[p. 88]
When she was thirteen years old she was sent with a younger sister to the Friends' boarding school at Nine Partners, N. Y., where her future husband, James Mott, was already a teacher on the boys' side of the house. In accordance with the practice of the Society of Friends, both boys and girls were admitted to the school, but they were not permitted to meet or speak to each other unless they were near relatives, when they might talk a little together on certain days over a certain corner of the fence that divided their playground. Like other spirited children, Lucretia sometimes rebelled and gave trouble to the authorities when they exercised what she called unreasonable severity and inflicted unfair punishment. Once when one of the boys, James Mott's cousin and a favorite with her, was shut in a dark closet on bread and water for what she thought a trifle, she contrived to get into the forbidden side of the house, where he was, and supply him with bread and butter under the door.

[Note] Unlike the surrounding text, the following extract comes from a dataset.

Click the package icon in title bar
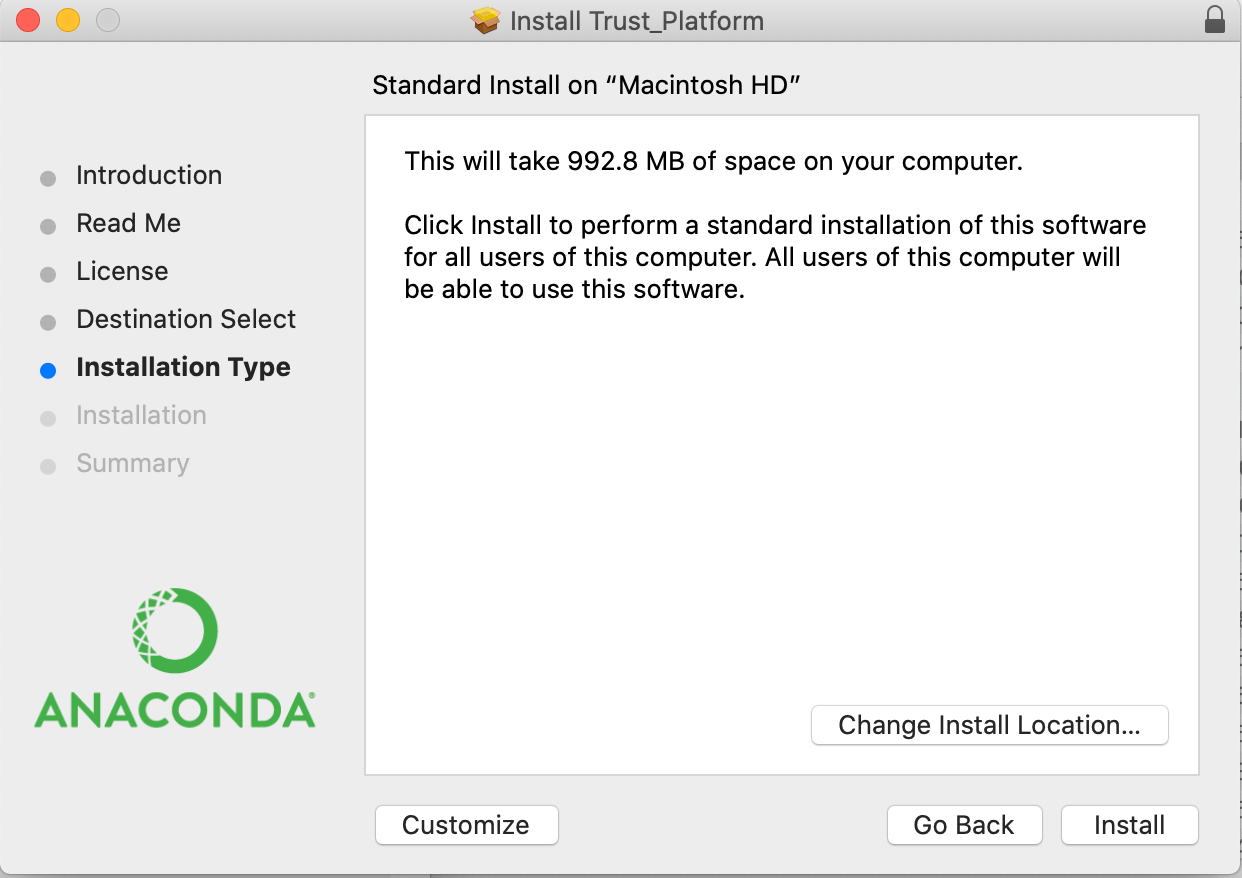 tap(486, 20)
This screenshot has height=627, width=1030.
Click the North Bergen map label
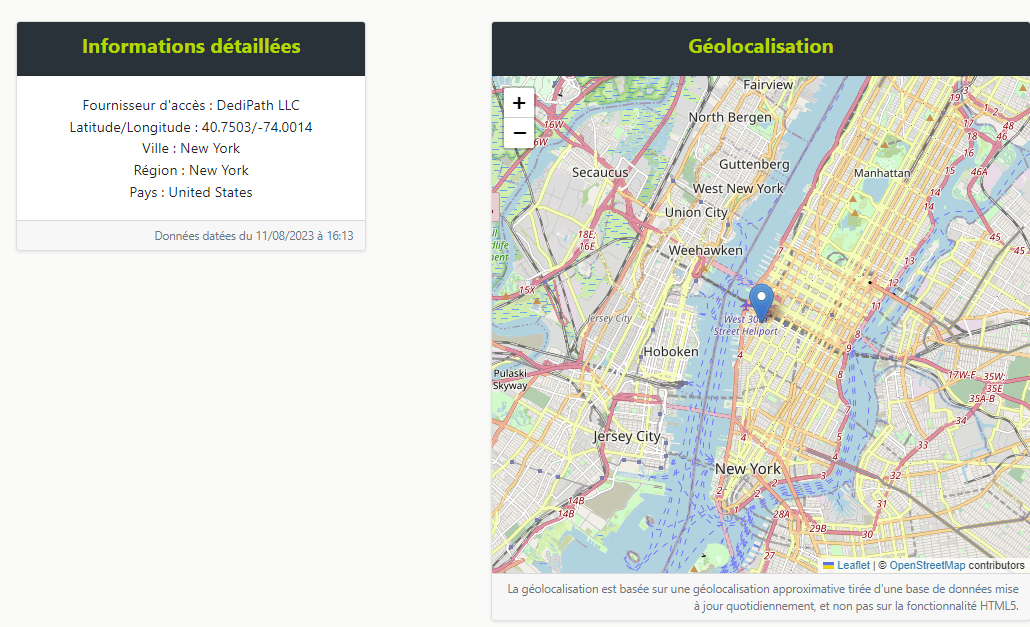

She was quite human. She was also a capital mimic, in which art she doubtless often indulged mischievously. It is easy to imagine that while in the main she was a satisfactory pupil, she was not averse to playing the part of a thorn in the sides of her teachers. A favorite game with her was to ‘play meeting’ and imitate those preachers whose ‘gift’ had amused her.
I dwell somewhat lengthily, perhaps, on her early days, because it is encouraging to us struggling mortals, in hearing of a life that has become famous in maturity, to see in what small ways that life began, and under what limitations.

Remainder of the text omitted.